What you are asked to do: Transcribe, without alteration, the part of the Robespierre passage below that opens with the words containing "By autumn the" and closes with "Marne and Robespierre.".
___ Document extract ___
After his resignation as Episcopal judge, Robespierre enjoyed immediate
success in his practice and earned a reputation as a protector of the poor and
downtrodden, a reputation which he carefully cultivated. <29> Both
Belloc and Eagan point out that he most often went behind the letter of the law to the
spirit, often making sweeping statements which, at first glance, seemed to have little or
no bearing on the case at hand. Nonetheless, he usually won his cases, and his success
(and the example of Rousseau) inspired him to publish many of them. These pamphlets served
to further increase his notoriety and reputation. <30>
It is not surprising that, when news came in August of 1788 of the
imminent meetings of the Estates-General, Robespierre decided to somehow get elected as a
delegate from his province of Artois. He took to active campaigning, especially through
his personal manifesto, "An appeal to the Artesian People." The election process
itself was extraordinarily complicated, beginning on April 20, 1789; suffice to say that
Robespierre was eventually chosen as one of the eight delegates of the Third Estate from
Artois. He accomplished this through skillful political maneuvering and popular oratory,
appealing to the prevailing opinions and spirit of change in the air. <31>
On May 1, 1789, the delegation left for Versailles. As Robespierre remarked at the time,
"Everything in France is going to change now." <32>
At the Estates-General, Robespierre involved himself in much but
accomplished little at first. <33> As an anonymous barrister from
a provincial town he caused little excitement. He was also somewhat disillusioned by many
of the prominent and popular leaders Mounier, Target, Malouse -- who did not seem to him
revolutionary at all. Robespierre played almost no part in the events leading up to the
Tennis Court Oath of June 20 (after which the Estates-General came to be called the
National Constituent Assembly) or the storming of the Bastille on July 14. His speeches
shortly after this, though, began to express his belief that the guilty must be executed
as traitors, so the people would not lose faith in the laws. His patriotic speeches began
to win him the support of the common people who flocked each day to the proceedings.
By autumn the Assembly had split into four definite camps. On the extreme
right were the monarchist, totally opposed to any reform. They soon realized their
impotence, however, and eventually ceased attending. The second group was made up of those
monarchists who had begun the Revolution but who now felt it had gone too far and should
be stopped. The third group, and the majority, were constitutional monarchists, who
advocated more reforms and a system of government balanced between the king and the
assembly (the feudal class structure had been abolished in early August). These included
Mirabeau, Lafayette, Thouret, Target and Camus. The fourth group consisted of the extreme
leftists, unknown radicals who had gained the ear of the public: Abbe Gregoire, Petion,
Euzot, Dubois-Crance, Prieur of the Marne and Robespierre.
A settlement might have been forthcoming, which would have resulted in a
victory for the moderates, had not Louis XVI been so obstinately opposed to compromise. At
last, with high prices and rumors of famine circulating throughout Paris, a mob of angry
Parisian women five or six thousand strong marched on Versailles, at the instigation of
Marat, and "escorted" the royal family to Paris where they could be watched.
___ Entries supplied ___
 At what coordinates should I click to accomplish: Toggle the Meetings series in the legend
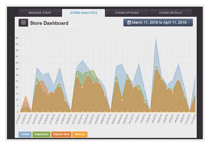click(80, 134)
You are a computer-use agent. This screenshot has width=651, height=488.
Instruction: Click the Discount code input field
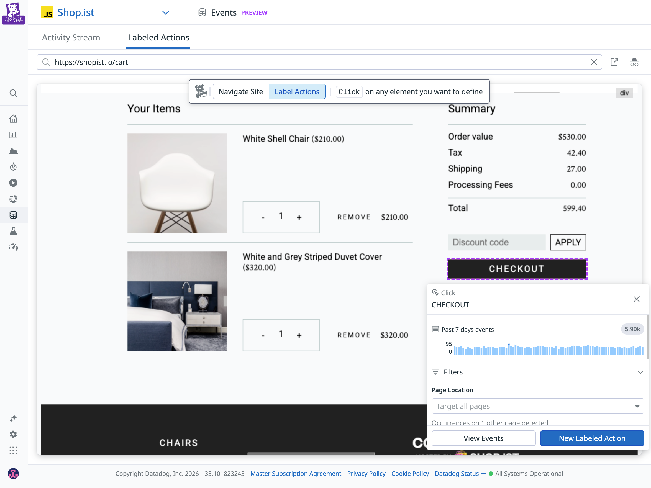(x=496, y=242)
___
___ Entries supplied ___
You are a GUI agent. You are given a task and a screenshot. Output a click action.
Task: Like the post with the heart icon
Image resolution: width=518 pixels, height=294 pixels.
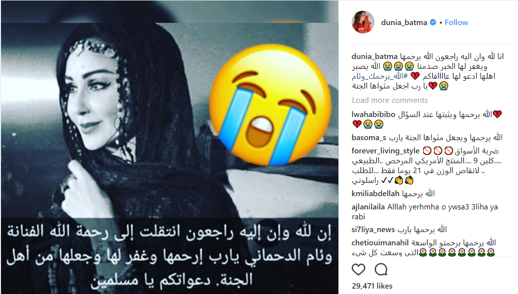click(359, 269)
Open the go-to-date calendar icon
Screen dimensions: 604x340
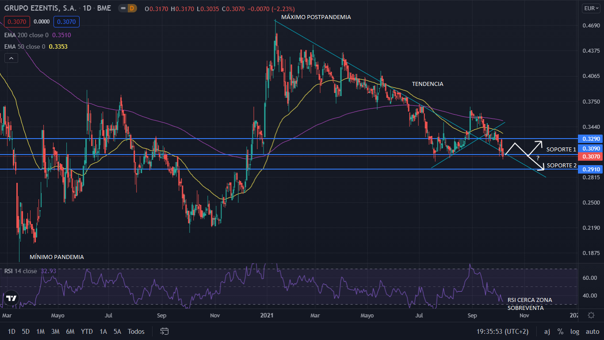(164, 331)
___
Correct output:
By autumn the Assembly had split into four definite camps. On the extreme
right were the monarchist, totally opposed to any reform. They soon realized their
impotence, however, and eventually ceased attending. The second group was made up of those
monarchists who had begun the Revolution but who now felt it had gone too far and should
be stopped. The third group, and the majority, were constitutional monarchists, who
advocated more reforms and a system of government balanced between the king and the
assembly (the feudal class structure had been abolished in early August). These included
Mirabeau, Lafayette, Thouret, Target and Camus. The fourth group consisted of the extreme
leftists, unknown radicals who had gained the ear of the public: Abbe Gregoire, Petion,
Euzot, Dubois-Crance, Prieur of the Marne and Robespierre.